After its cancellation, the series was described as being "before its time" and "one of the most interesting failures" of the season. Five episodes of Sunshine were later combined into a feature-length movie called My Sweet Lady which was widely circulated in England, Japan and Australia, resulting in the characters becoming better known in those countries than they were in the United States.

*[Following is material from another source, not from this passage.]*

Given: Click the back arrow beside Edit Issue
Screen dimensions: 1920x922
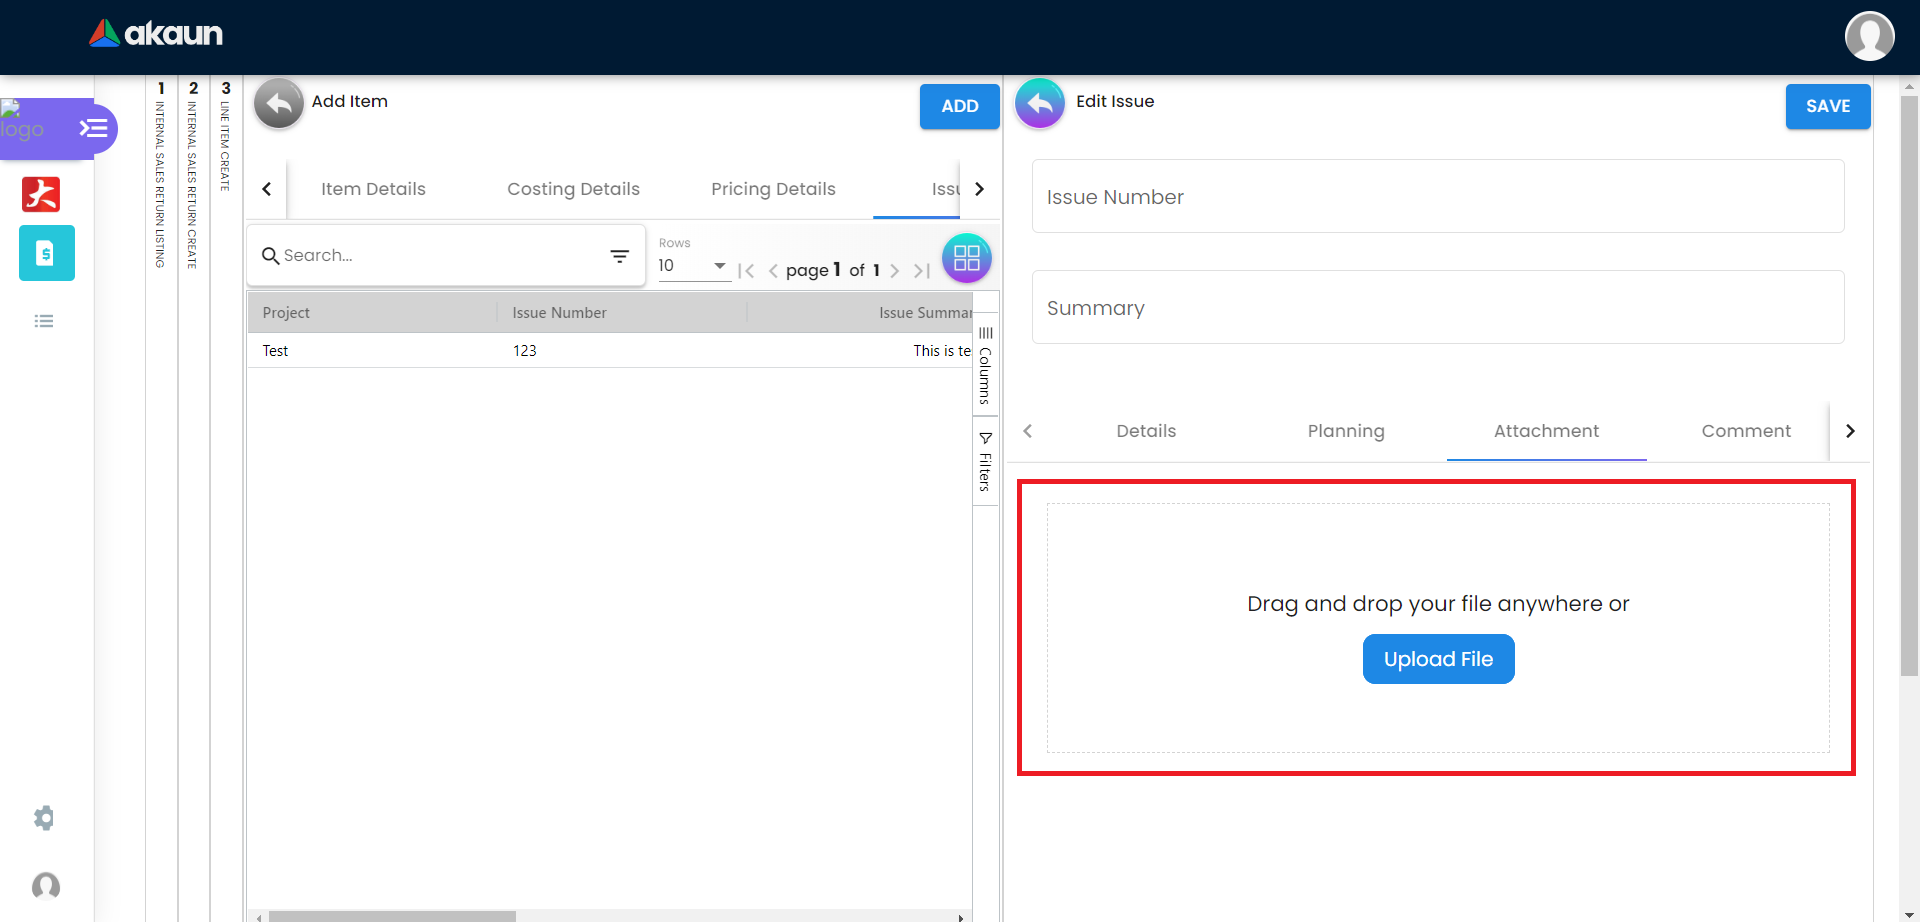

In 1977, NBC took the unusual step of reuniting the original cast of the cancelled series for a two-hour holiday television film, Sunshine Christmas, which the network first aired on December 12, 1977. In the movie, Sam and Jill return to his native Texas to visit Sam's parents, and Sam rekindles a romance with his high school sweetheart.

==Book adaptation==
In 1975, a novelization of the series by Norma Klein entitled The Sunshine Years was published. Klein had previously written the novelization of the Sunshine film, and later did the same for Sunshine Christmas.